Motivi per scegliere numerose soluzioni di alta qualità
A causa dell'utilizzo di più binari di alimentazione nei sistemi moderni, esistono molte scelte architettoniche nella pianificazione della distribuzione. Tuttavia, quando alcune parti del circuito devono essere isolate mentre altre parti non richiedono o vietano l'isolamento, la scelta del convertitore di potenza appropriato diventa estremamente difficile.

In alcuni casi, i binari di alimentazione CA/CC o CC/CC ad alta tensione non richiedono l'isolamento, ma l'isolamento deve essere ottenuto più a valle nel collegamento di distribuzione. Le decisioni che i progettisti devono prendere includono: se utilizzare un singolo alimentatore isolato di grande capacità o più alimentatori isolati di piccola capacità; E se utilizzare solo fonti di alimentazione isolate nelle posizioni richieste e fonti di alimentazione non isolate in altre posizioni (Figura 2).


Figura 2: Un'architettura di distribuzione a livello di sistema completa richiede in genere una combinazione di convertitori di potenza CA/CC e CC/CC isolati e non isolati. (Fonte immagine: TDK Lambda)

Per soddisfare queste esigenze, TDK Lambda offre una varietà di convertitori di potenza CA/CC e CC/CC buck/boost (buck/boost) isolati e non isolati, fornendo molteplici opzioni di tensione nominale di ingresso/uscita e corrente nominale. Nello specifico comprende:

L'AC/DC isolato: PFE500F-28/T è un convertitore a uscita singola da 28 volt/18 ampere (A) utilizzato per l'ingresso di corrente alternata (VAC) da 85 a 265 volt. Questo convertitore adotta un modulo brick completamente chiuso da 122 × 70 × 12,7 mm con capacità di isolamento in ingresso e uscita da 3000 V CA, adatto per ambienti in cui non è possibile la convezione o il raffreddamento ad aria forzata.

Anche il modulo CA/CC non isolato: PF1500B-360 è di dimensioni complete e può convertire l'ingresso CA in un'uscita regolata da 360 V CC. È adatto per sistemi di alimentazione distribuiti dotati di convertitori CC/CC isolati ad alta tensione o carichi che richiedono alimentazione ad alta tensione. Con una tensione di ingresso compresa tra 170 e 265 V CA, la potenza nominale è di 1512 watt; Con una tensione di ingresso compresa tra 85 e 265 V CA, la potenza nominale è di 1008 watt. Il fattore di potenza di questo modulo è 0,98, con un'efficienza fino al 96,5%.
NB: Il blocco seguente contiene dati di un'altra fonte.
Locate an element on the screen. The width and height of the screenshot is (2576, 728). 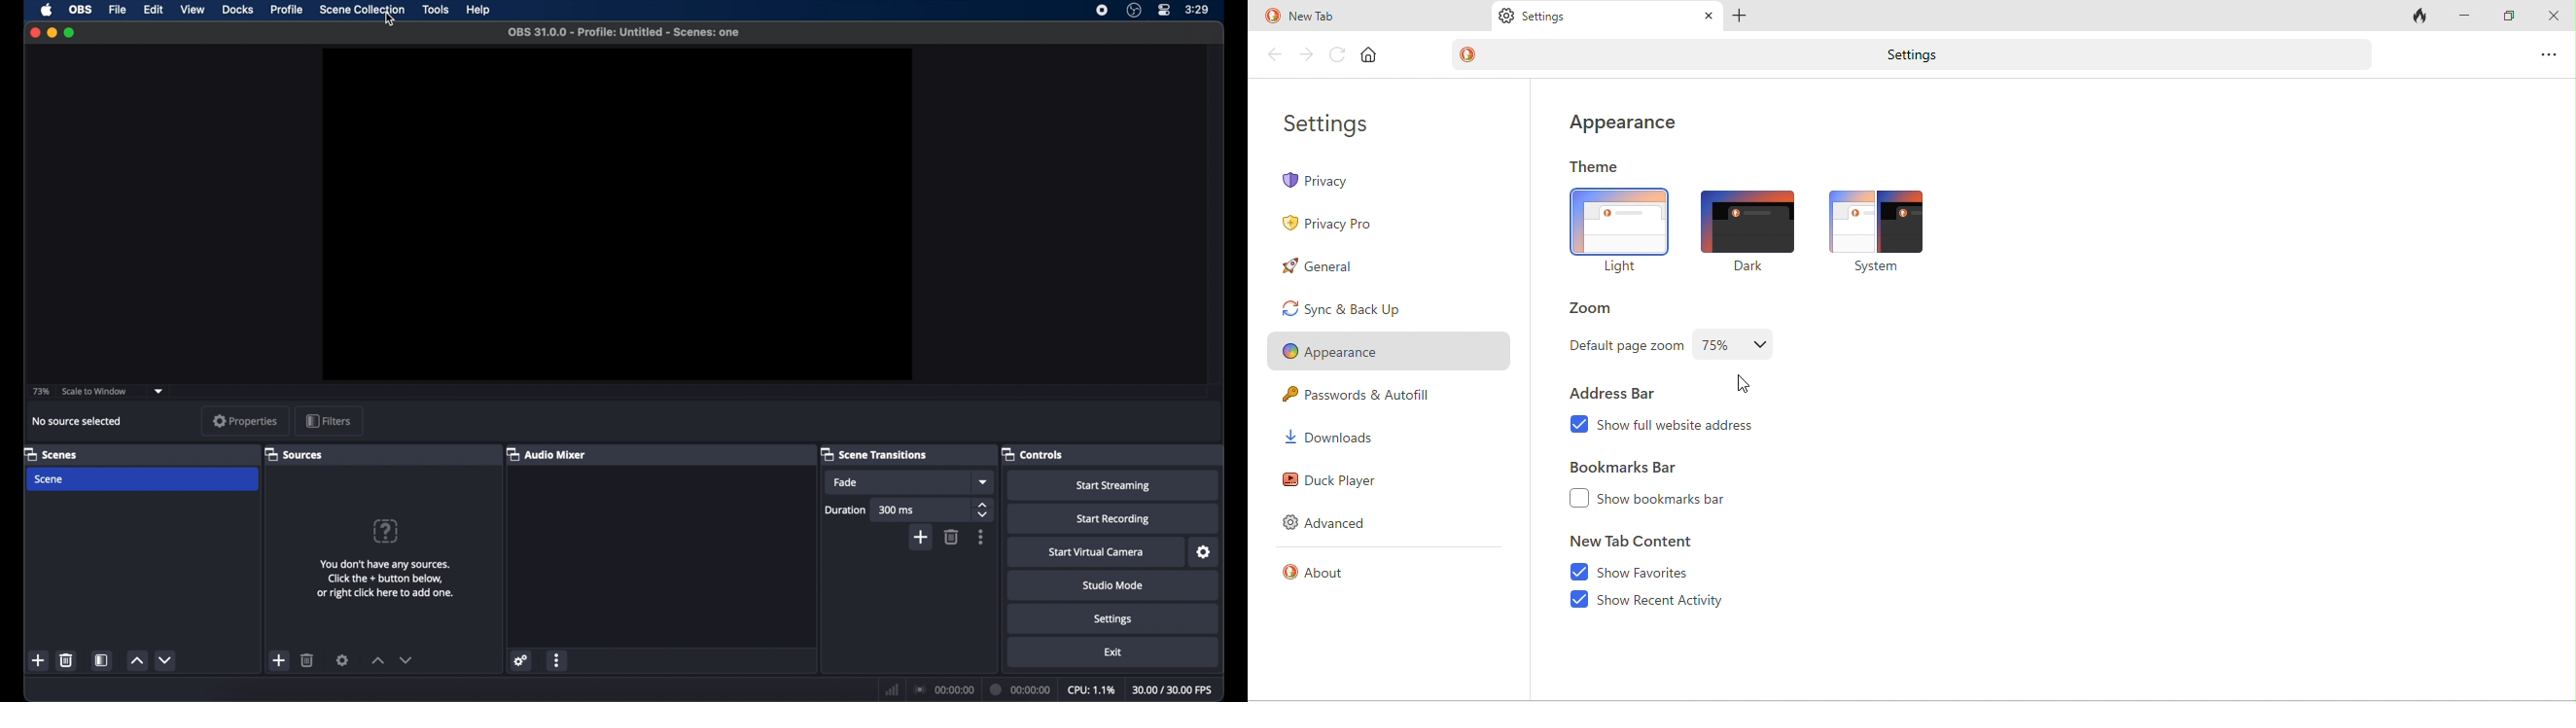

CC/CC isolato: GQA2W024A050V-007-R Il convertitore CC/CC isolato è di dimensioni compatte, confezionato in un quarto di mattone e offre prestazioni eccellenti. Può produrre 120 watt di potenza e ha una tensione di isolamento in ingresso e in uscita fino a 3000 V CC. L'intervallo di tensione di ingresso di funzionamento di questo convertitore è compreso tra 9 V e 36 V e può emettere corrente di 5 V a 24 A. La sua confezione meccanica fornisce varie configurazioni strutturali come piastra inferiore, sigillata e incapsulata (vedere Figura 3), che può essere raffreddata per convezione e conduzione tramite piastre fredde esterne o dissipatori di calore.


Figura 3: Il convertitore GQA2W024A050V-007-R offre molteplici opzioni di configurazione del packaging, offrendo ai progettisti un'elevata flessibilità nella progettazione complessiva del packaging e nel raffreddamento del convertitore. (Fonte immagine: TDK Lambda)

CC/CC non isolato: Il convertitore CC/CC con punto di carico (PoL) I6A24014A033V-003-R non isolato è ideale per creare binari di tensione di uscita ad alta corrente da fonti di alimentazione da 12 V CC o 24 V CC. L'intervallo di tensione in ingresso di questo convertitore va da 9 V a 40 V, con una corrente di uscita fino a 14 A e un intervallo di regolazione in uscita da 3,3 V a 24 V. È confezionato in un design compatto da 1/16 di mattone.